A search was conducted for a Lady Professor of Home Science and Professor Winifred Boys-Smith – a science and domestic science teacher at Cheltenham Ladies' College – was elected to the new chair. Over the first few years, Professor Boys-Smith allowed some training to occur in her own home and housed a few of the domestic science students.

A more sustainable solution for student accommodation was achieved through the building of Studholme House in 1915 at the corner of Leith and Union Streets. While the school already had its own teaching facilities ("The Old Tin Shed", vacated by the School of Mines), they provided limited space and some degree of teaching was undertaken at the new House.

Expansions occurred, in the form of two more Union Street houses, but by 1926 additional accommodation at nearby Arana had to be arranged to fill the deficit of space. Further houses were built over the next ten years and, by 1937, plans for a larger hall of residence had gained sufficient momentum for a substantial fund-raising campaign to begin. Due to the outbreak of war, difficulties finding qualified staff (exacerbated by a wage disparity between hostel and university teaching staff) and general financial hardship, plans were postponed and a variety of interim measures enacted, sending students to board and the use of university-lent accommodation.

During this period, the fortieth anniversary of the school occurred and, as part of the celebrations, a coat of arms approved by the Lord Lyon King of Arms in Scotland was presented to Studholme House.

===The development of a Hall===
In 1955, encouragement came through the Minister of Finance, who promised to match money spent, pound-for-pound, on a new hall of residence and to provide a government grant of £18,400 for the building of a dining room block to train dietitians – the latter being completed in 1959. The large-scale campaign for funding took off again and, eventually, a contract price of £123,989, given by W.H. Naylor, Ltd was accepted.
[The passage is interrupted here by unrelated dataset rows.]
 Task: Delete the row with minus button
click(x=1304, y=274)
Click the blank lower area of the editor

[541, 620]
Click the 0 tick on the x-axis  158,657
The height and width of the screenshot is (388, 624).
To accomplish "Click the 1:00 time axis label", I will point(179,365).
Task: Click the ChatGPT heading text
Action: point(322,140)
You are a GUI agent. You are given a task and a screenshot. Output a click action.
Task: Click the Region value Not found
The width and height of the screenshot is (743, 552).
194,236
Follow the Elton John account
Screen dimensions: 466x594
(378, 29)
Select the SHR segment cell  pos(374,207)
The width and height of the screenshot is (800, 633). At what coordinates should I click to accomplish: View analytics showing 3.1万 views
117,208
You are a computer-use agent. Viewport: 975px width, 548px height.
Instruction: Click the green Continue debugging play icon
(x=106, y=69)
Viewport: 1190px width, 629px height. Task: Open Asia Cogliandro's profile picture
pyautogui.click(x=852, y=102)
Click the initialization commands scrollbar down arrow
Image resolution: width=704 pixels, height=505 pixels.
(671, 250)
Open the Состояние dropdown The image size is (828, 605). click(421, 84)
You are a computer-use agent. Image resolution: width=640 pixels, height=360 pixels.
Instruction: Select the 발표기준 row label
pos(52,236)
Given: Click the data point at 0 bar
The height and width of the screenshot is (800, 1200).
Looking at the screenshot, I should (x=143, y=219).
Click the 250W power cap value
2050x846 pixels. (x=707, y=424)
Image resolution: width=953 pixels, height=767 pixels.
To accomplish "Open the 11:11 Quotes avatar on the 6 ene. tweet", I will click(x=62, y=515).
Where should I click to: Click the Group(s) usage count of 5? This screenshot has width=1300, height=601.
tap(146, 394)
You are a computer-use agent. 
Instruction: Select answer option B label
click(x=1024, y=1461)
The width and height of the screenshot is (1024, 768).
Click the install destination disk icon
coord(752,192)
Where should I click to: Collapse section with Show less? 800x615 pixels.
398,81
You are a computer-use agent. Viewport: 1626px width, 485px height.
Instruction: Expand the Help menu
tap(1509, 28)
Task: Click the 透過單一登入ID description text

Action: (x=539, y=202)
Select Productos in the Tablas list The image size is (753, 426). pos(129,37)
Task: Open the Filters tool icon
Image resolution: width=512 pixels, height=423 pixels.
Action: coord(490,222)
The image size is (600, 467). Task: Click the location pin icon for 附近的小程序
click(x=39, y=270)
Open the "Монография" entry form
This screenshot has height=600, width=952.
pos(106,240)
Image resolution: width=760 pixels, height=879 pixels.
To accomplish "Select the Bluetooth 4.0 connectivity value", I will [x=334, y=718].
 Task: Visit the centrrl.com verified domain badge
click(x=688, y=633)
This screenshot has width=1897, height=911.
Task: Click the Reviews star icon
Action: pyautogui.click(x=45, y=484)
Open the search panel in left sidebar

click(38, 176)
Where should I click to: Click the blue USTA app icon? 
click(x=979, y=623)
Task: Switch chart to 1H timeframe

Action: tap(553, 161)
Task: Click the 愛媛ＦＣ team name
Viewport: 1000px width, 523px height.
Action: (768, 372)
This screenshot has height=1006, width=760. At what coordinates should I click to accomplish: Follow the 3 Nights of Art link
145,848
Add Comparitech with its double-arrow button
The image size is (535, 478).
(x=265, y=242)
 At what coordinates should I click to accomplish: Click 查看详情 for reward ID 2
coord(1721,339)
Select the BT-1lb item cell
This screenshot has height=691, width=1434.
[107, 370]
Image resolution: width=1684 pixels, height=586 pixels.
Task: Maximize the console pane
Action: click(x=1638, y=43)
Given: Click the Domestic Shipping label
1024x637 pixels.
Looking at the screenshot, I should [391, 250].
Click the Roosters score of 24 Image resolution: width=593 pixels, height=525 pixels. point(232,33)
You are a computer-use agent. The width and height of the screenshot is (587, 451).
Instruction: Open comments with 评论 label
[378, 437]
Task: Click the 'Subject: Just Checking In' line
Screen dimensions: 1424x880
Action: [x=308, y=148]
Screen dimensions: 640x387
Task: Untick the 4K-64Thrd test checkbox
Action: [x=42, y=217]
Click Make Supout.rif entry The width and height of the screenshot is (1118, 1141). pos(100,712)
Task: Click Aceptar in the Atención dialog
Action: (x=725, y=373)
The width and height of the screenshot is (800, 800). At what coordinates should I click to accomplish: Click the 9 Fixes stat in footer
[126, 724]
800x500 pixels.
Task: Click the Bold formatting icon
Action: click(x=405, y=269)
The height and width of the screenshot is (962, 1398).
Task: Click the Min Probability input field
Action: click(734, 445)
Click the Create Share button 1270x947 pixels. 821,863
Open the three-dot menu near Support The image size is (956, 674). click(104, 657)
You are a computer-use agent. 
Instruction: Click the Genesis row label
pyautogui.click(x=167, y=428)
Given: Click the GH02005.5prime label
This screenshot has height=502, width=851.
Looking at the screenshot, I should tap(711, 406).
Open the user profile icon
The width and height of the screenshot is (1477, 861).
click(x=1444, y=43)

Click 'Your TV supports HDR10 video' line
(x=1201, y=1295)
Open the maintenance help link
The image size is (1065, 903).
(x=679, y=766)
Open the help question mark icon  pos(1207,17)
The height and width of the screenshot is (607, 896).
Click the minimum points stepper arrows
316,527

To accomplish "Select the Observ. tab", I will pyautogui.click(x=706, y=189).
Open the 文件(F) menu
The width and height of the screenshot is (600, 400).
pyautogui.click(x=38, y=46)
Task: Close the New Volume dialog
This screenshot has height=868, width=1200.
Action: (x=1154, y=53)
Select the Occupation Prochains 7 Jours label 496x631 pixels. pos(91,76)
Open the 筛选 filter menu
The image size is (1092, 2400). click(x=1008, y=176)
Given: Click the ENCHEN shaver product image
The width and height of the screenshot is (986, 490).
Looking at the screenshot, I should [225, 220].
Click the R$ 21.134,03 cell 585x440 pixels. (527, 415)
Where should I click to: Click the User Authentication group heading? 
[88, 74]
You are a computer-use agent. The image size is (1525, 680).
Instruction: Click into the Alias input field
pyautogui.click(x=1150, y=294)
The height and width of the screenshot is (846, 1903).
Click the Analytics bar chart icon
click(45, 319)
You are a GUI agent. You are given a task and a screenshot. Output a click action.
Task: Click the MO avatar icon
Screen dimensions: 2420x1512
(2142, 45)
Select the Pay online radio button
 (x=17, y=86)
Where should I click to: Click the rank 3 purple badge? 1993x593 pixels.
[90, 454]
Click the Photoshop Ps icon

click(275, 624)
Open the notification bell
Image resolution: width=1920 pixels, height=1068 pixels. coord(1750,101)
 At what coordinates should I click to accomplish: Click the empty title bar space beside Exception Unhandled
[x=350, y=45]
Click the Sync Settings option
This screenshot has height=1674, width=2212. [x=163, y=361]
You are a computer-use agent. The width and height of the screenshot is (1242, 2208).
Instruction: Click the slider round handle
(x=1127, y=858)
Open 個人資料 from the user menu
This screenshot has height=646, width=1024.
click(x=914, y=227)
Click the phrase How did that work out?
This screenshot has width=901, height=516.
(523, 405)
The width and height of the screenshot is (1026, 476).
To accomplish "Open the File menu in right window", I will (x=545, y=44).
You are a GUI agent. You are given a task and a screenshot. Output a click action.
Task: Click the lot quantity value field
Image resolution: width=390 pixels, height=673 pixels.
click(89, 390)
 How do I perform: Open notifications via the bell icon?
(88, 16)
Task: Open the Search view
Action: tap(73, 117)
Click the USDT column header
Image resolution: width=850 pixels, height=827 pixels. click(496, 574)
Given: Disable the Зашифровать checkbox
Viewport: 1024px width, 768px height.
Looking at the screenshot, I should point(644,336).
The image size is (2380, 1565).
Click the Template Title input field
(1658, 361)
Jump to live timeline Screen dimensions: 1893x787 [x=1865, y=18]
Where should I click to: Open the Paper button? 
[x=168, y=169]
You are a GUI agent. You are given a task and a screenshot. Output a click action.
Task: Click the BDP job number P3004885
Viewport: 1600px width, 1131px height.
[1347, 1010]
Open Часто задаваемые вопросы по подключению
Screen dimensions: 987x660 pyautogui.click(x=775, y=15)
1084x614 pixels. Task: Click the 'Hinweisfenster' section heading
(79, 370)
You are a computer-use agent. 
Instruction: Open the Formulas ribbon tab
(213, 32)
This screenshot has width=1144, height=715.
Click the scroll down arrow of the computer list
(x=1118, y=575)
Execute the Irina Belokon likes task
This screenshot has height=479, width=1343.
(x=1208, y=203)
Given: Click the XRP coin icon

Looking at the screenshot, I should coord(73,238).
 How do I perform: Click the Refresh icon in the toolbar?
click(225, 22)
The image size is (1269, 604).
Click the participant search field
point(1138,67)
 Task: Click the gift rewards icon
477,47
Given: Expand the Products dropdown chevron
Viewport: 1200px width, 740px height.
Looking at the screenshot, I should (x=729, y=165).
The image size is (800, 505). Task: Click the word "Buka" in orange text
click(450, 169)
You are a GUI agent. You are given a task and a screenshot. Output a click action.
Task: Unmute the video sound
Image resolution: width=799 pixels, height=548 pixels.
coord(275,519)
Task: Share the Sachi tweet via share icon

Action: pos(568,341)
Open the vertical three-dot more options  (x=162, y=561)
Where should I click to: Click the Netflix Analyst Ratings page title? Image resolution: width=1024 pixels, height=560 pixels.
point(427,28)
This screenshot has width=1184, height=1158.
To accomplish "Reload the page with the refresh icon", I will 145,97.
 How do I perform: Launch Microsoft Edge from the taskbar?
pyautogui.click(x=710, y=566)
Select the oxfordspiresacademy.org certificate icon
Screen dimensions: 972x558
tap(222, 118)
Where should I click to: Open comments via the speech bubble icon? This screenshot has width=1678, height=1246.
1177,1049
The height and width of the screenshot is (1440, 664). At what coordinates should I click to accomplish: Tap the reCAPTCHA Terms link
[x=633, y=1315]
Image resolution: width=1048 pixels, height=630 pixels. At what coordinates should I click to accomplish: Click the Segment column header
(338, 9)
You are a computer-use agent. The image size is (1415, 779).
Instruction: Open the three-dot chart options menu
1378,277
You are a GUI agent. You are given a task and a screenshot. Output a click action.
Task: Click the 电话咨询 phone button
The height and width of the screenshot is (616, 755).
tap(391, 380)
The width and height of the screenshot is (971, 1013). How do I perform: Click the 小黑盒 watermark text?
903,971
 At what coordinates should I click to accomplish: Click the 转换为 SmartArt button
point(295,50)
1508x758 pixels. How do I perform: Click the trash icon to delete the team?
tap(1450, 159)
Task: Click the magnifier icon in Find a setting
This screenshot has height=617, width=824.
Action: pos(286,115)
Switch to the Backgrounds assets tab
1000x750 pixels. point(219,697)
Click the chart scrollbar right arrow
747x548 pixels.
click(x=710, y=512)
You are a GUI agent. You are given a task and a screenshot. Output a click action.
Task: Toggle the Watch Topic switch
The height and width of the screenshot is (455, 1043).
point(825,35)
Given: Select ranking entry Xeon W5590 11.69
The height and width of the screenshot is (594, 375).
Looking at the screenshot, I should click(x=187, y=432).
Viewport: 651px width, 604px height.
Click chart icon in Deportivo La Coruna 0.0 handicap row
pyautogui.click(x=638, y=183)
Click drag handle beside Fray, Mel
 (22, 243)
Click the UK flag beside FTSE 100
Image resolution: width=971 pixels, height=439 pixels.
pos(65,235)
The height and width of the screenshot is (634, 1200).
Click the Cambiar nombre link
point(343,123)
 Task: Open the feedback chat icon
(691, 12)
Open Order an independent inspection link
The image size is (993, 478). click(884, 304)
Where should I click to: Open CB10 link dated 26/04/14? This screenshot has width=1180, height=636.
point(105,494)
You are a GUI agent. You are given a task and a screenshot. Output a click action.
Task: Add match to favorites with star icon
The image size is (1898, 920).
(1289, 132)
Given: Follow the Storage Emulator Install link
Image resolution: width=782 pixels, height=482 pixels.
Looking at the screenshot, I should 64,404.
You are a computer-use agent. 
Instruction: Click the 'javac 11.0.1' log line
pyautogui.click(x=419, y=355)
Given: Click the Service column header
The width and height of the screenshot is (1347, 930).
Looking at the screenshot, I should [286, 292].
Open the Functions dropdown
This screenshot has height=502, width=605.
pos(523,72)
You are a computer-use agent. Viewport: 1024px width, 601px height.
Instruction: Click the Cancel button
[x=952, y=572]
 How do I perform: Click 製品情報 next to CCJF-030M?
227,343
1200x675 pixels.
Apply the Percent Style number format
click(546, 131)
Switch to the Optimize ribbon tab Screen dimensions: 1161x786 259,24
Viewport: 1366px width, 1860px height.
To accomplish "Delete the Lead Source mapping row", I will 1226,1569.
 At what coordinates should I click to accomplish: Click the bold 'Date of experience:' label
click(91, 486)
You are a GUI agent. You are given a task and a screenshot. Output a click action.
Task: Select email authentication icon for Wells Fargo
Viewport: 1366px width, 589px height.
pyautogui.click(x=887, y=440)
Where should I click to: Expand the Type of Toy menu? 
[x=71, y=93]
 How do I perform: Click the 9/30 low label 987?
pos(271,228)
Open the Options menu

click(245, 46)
Funds were provided by the government, the work of local appeal committees around the country, private companies, associations and private gifts, as substantial as £10,000 (from Miss Annie E. Stevenson, one of the first graduates of the School). By 1961, a new ferro-concrete, six-story block was built, housing 109 students in single rooms, and four wardens. A number of improvements and additions were carried out on the original house, which subsequently provided a student common room, staff room and library, as well as the existing kitchen block.

During the school's Golden Jubilee in 1961, the new Studholme Hall was officially opened by the then Governor-General, Sir Charles Lyttelton who commented, on the occasion, that "there is no substitute, in terms of social progress, for living together in a community."

===Recent history===
In 1994, sixteen further bedrooms were added, bringing the total number of beds to 136.

A further 42 students live in six adjacent houses, which were acquired and fully integrated into the College in 1998. The houses are named after four former Wardens – Sally Keeling, Joan Dunn; Mary Dunn and Margaret Wallace – and Jane Malthus, who was a long serving member and chairwoman of the Studholme College Council.

On 20 May 2006, a resident student gave birth to a baby girl on a toilet in Studholme, and threw the dead newborn out of a window in a plastic bag. The student was convicted of infanticide, the conviction was later cancelled.